What appears to have happened is that the university professor, most likely out of laziness in my opinion, generated a midterm exam using a test bank, which is a database of test questions. Since it is likely that these questions were also on many of the previous year’s midterm exams, students that studied from old material had a distinct advantage over students who hadn’t studied from that material.

The problem is that many students use previous test material as a way to study. I know personally the way I prepared for any midterm and final exam was to attempt to solve and answer every question I could get my hands on – that way I was reasonably prepared to answer any question that came up.

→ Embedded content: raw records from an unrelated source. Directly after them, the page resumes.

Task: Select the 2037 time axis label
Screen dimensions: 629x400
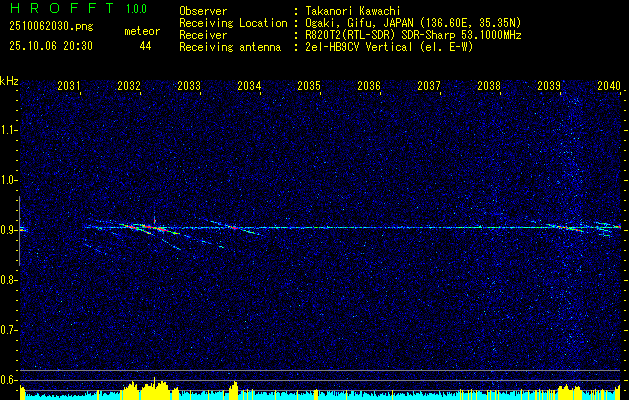Action: pos(429,86)
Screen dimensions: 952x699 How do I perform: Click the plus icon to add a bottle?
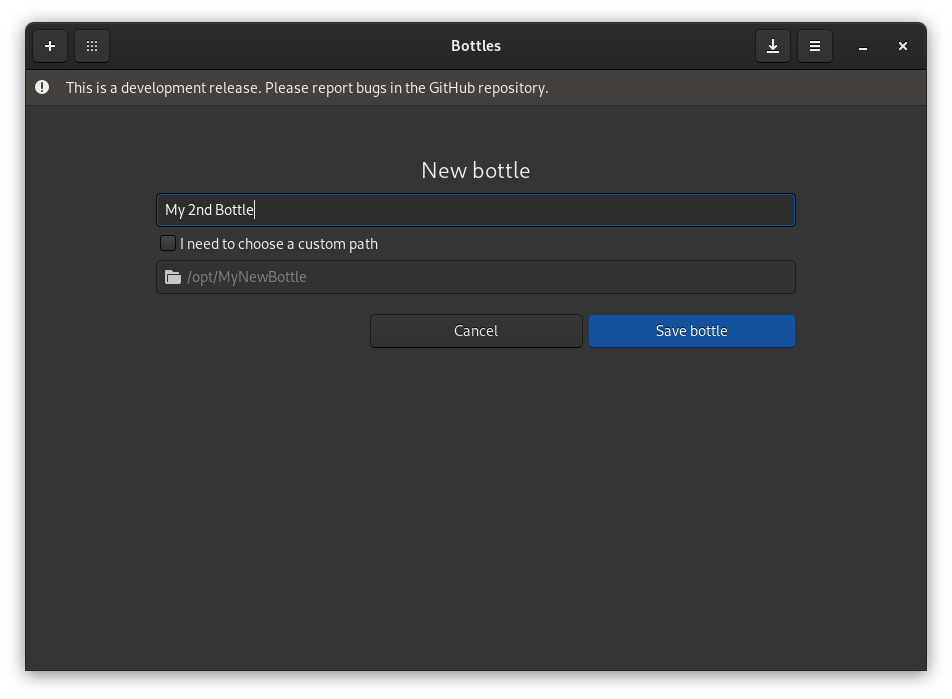coord(50,46)
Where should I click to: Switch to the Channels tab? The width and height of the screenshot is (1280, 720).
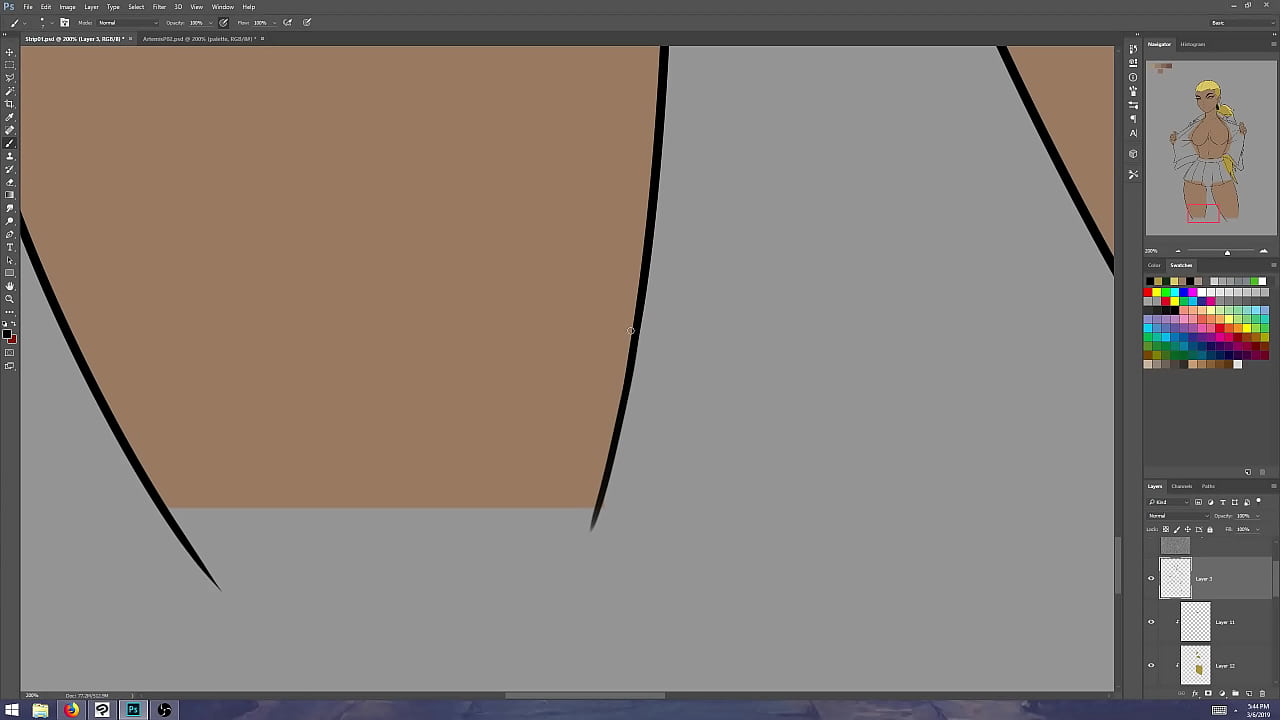click(x=1181, y=486)
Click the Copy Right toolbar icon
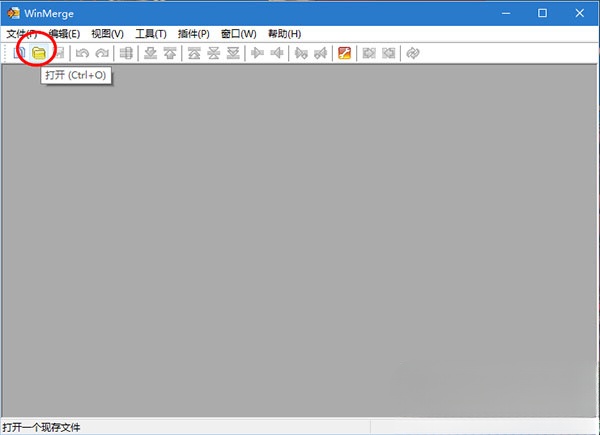The image size is (600, 435). click(x=257, y=53)
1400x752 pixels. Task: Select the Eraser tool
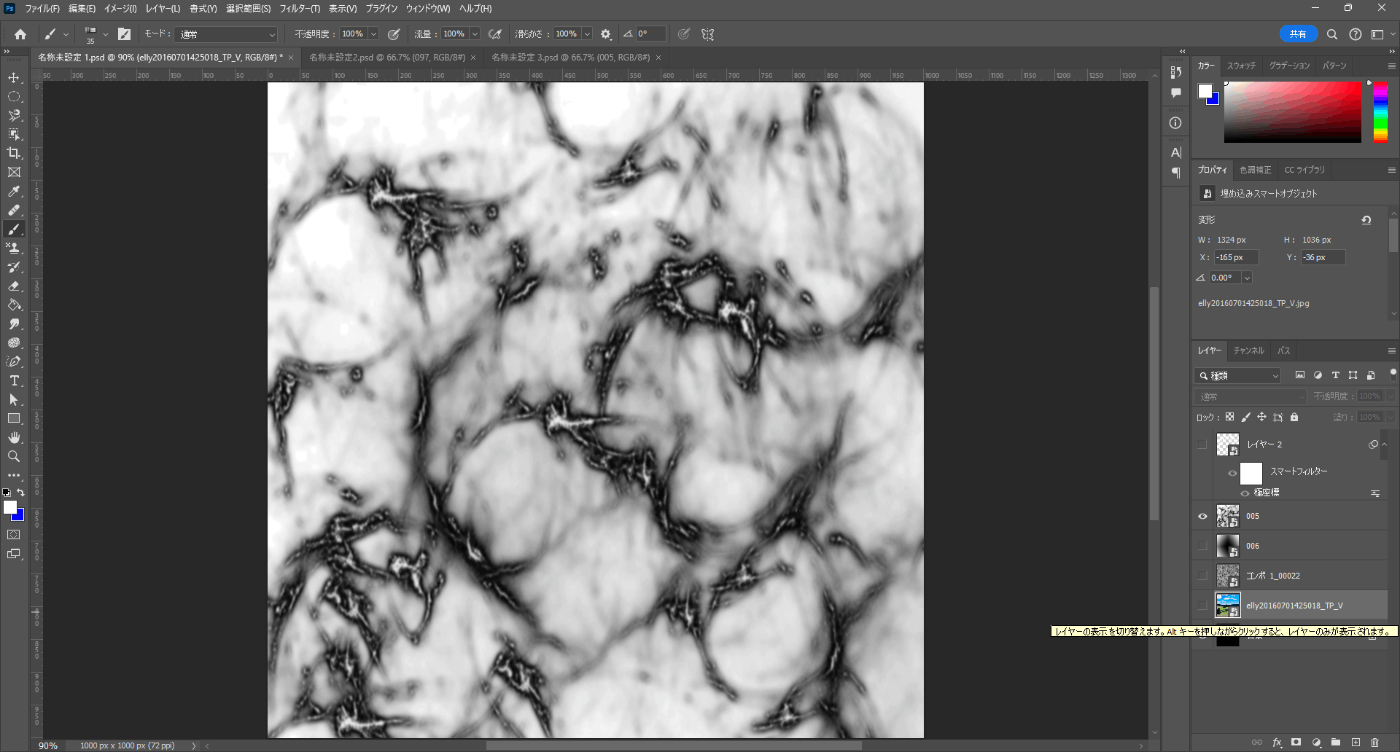[14, 286]
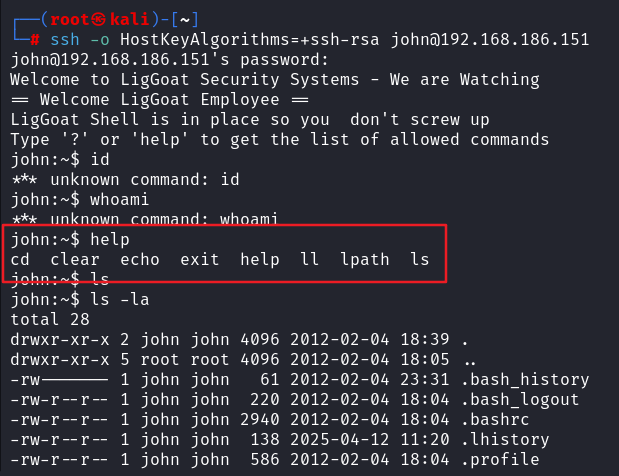Viewport: 619px width, 476px height.
Task: Click 'exit' in allowed commands list
Action: click(200, 260)
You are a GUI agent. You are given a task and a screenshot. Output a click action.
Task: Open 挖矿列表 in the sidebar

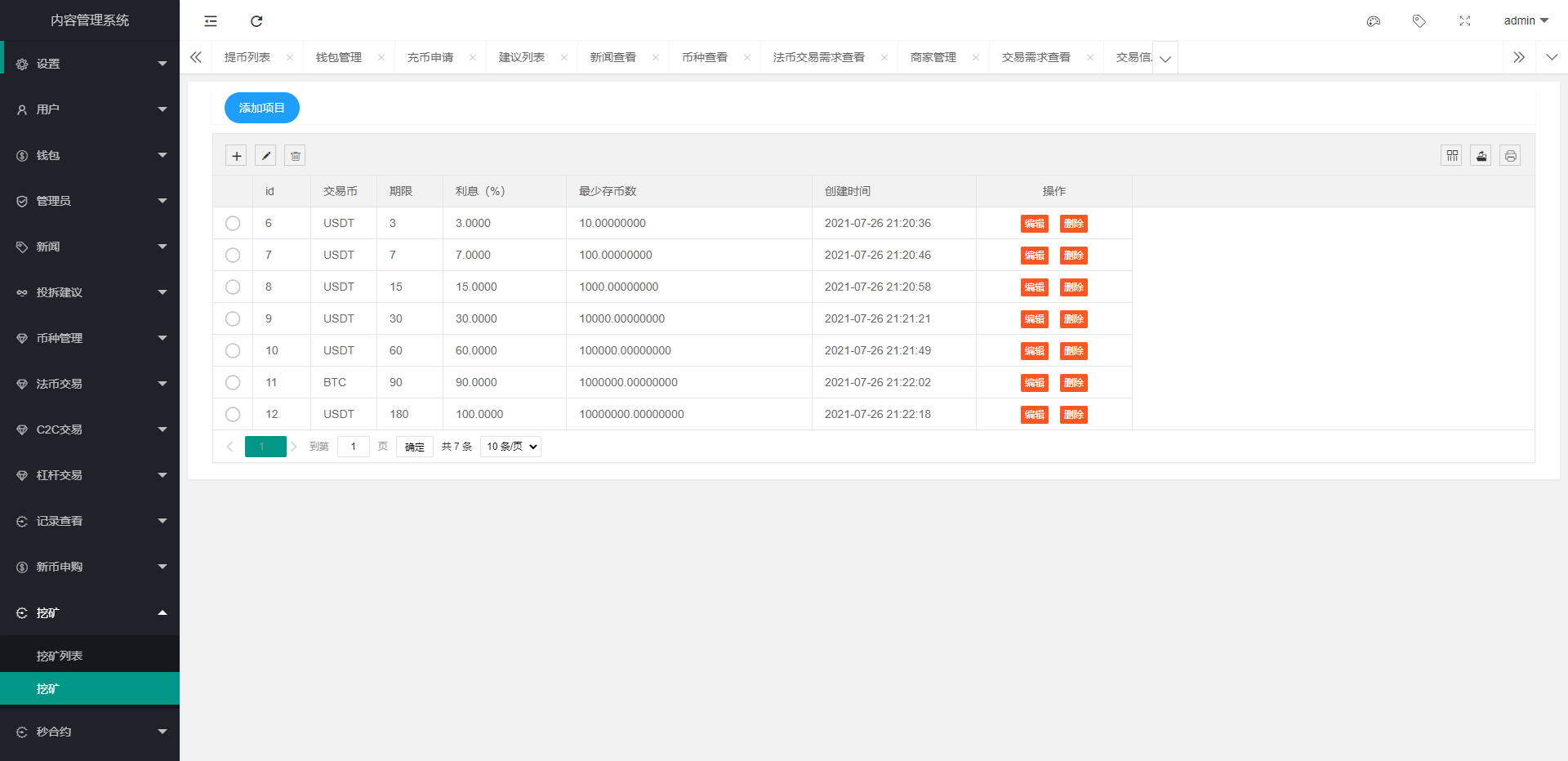pyautogui.click(x=60, y=656)
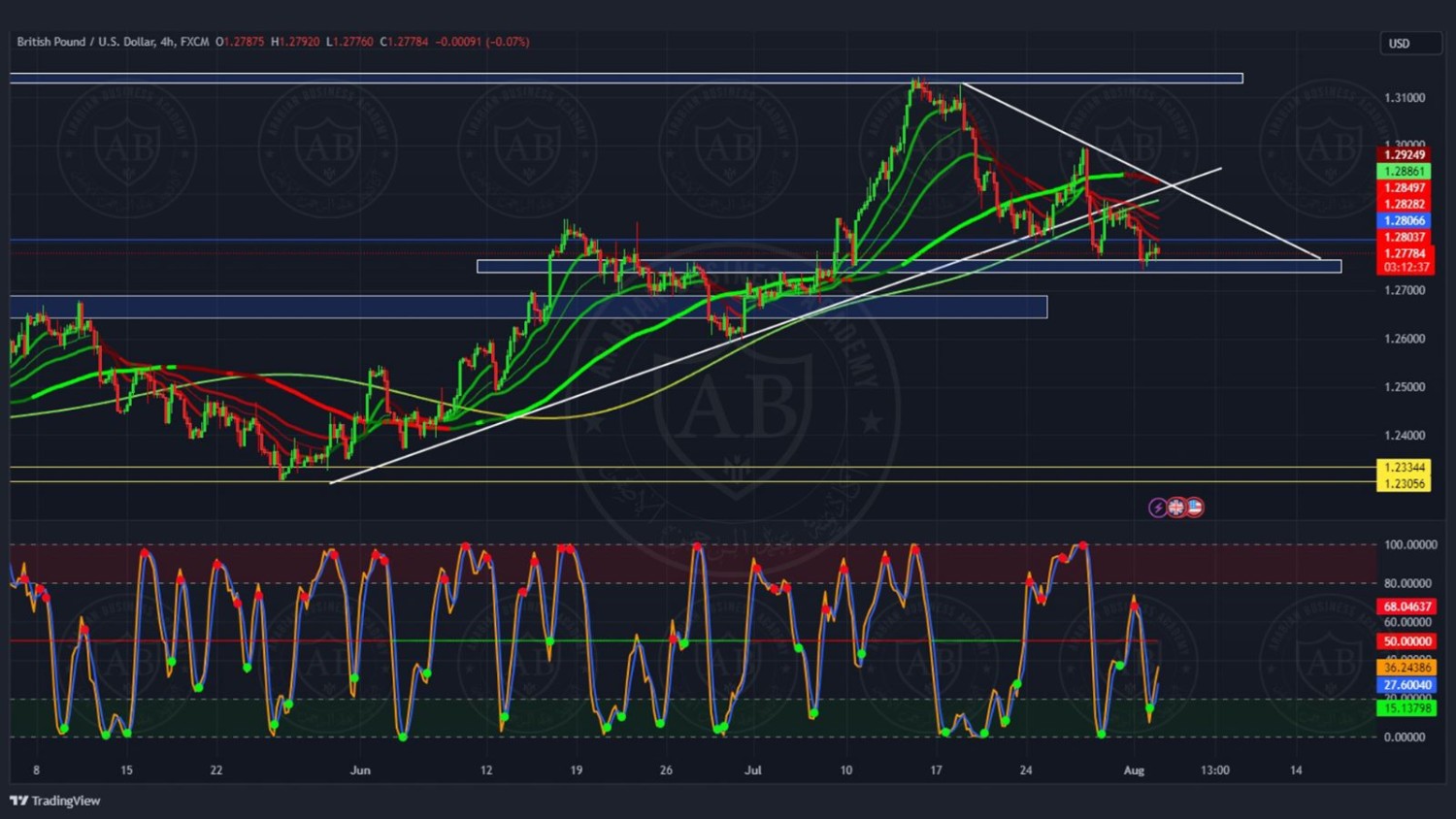Click the 1.31000 price scale level
This screenshot has height=819, width=1456.
click(1405, 98)
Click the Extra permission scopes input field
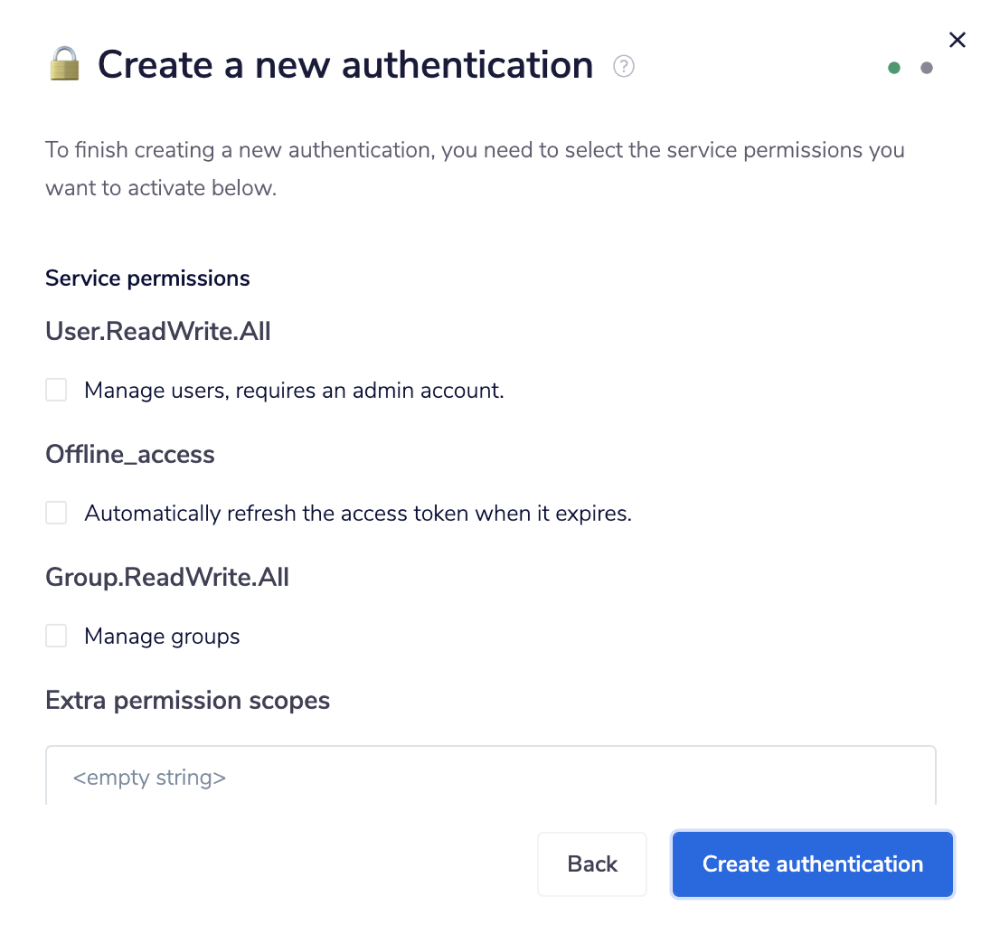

Learning is a one-way process. Unless you’re afflicted with some type of memory loss, you generally can’t “unlearn” material you’ve already encountered. So when presented with questions you’ve encountered before, what do you do? Purposefully get them wrong, or pat yourself on the back for studying more material than some of your peers?

At the University of British Columbia not only do students often study from previous exams, but the associated student clubs also make money off of selling previous exams to students in study packs. So not only is this an accepted practice, but it’s encouraged by the student clubs.

I actually just sent an email to the professor in that video expressing my disagreement with how he portrayed those students. The question I posed to him was the following. Since the same course material is taught by different professors, how are students supposed to reasonably remove the obvious bias that comes from different professors testing course material by generating their own unique questions for the exam? It’s simple – you study previous exams given by the same professor to get a feel for how each professor tests the knowledge for that class.

In my opinion, these students are being vilified because they studied from previous exam material and the professor was too lazy to come up with his own test. That’s the bottom line. If I were the students in that class I would protest to the administration and the dean. If a professor getting paid six figures can’t spend a bit of time putting together a unique test for his class, he shouldn’t blame the students for when they ace it due to having studied from previous tests.